僕のあまのじゃく#14

ティモンディ前田裕太さんの人気コラム【前田裕太の乙女心、受け止めます!】がリニューアル。

▷▷これまでのコラムはコチラから◁◁

ガラリと雰囲気を変えて、毎週変わるお題に沿って、前田さんに自由に言葉を紡いていただくブリースタイルエッセイ【僕のあまのじゃく】をお楽しみください♡

テーマ:「犬」

関西に住む父方の祖父母が昔犬を飼っていた。
中型の雑種で、名前をロッキーといったけれど、シルベスタスタローンのような屈強さは微塵もなく、食っちゃ寝を繰り返して、怠惰にかまけた結果、子供用の自転車くらい大きくなっていた。
あの姿のロッキーを見たらきっとエイドリアンも悲しむに違いない。

当時、小学生だった私は如何なる生き物に対しても興味を強く持っていたものの、祖父母の愛犬であるロッキーは単に臭くてデカい獣という認識しかなかった。
庭に用意された犬小屋の中でぐうたらしていて、今の私が見たら大層羨ましく思えただろう。

おい、ロッキーと声をかけても対して反応もなく、祖父が声をかけると気怠そうに起き上がり「ヴヴヴ」と小声で呻きながら散歩に向かう。
この呻き声が子供の私にはとても怖かった。

身近な、例えば父や母が日頃から「ヴヴヴ」と呻き声をあげながら生活していたら耐性は付いていたかもしれないけれど、知り得る範囲で、そんな音を出しながら動くのはエンジンしかない。
無機物が発する音であって、知性のある生き物がそれを発していると思うと理解が出来ずに恐ろしかった。

生き物がそんな声をあげながら、それも獣の臭いを漂わせて歩いているのは恐怖の対象であって、当時の私からすると、決して愛でる生き物ではない。
しかも、嬉しそうでも嫌がるわけでもなく散歩するロッキーは理解できなかった。

これが僕の決定打


そんな苦手意識を持ったまま小学校4年生まで進級すると、私はまりなちゃんという女の子と仲良くなった。

当時の私が恋心を抱いていたかは覚えていないけれど、たまにまりなちゃんの自宅に招き入れてもらったことを覚えている。
女の子の家だ、というドキドキは当時の私にはなかったけれど、まりなちゃんの家は、室内で家を飼ってた。

---

## 課題の要件
上の抜粋によると、関西に住む父方の祖父母が昔飼っていた犬は何という名前でしたか。

## 提供データ

---

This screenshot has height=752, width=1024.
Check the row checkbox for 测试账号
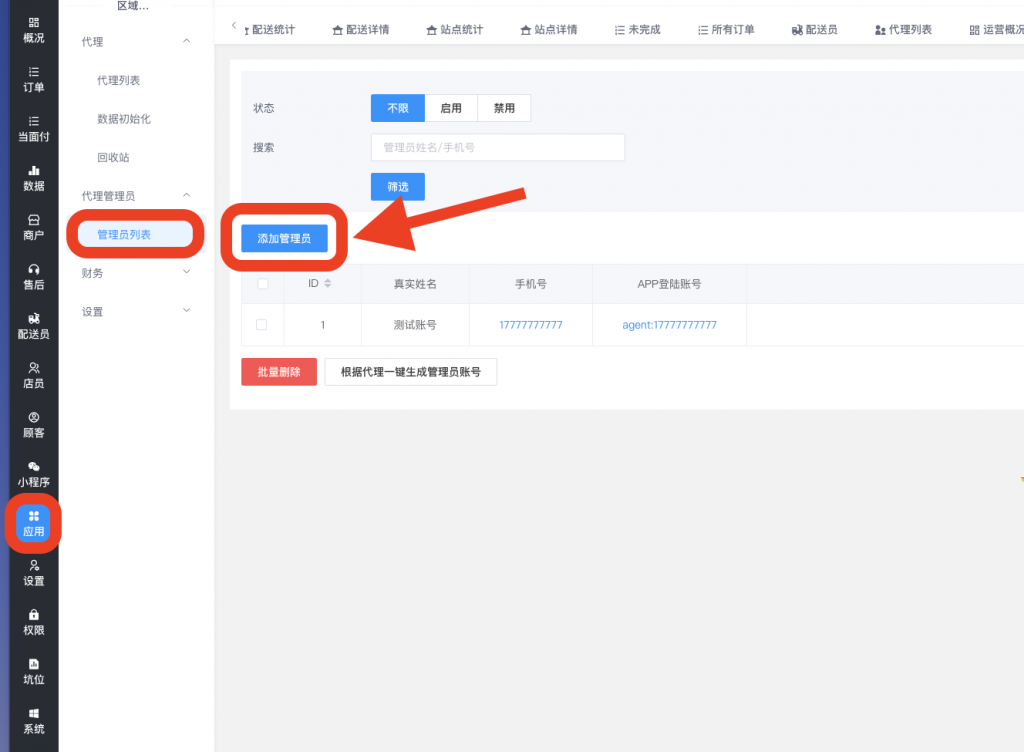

---

## 完全な解答
その犬の名前はロッキーです。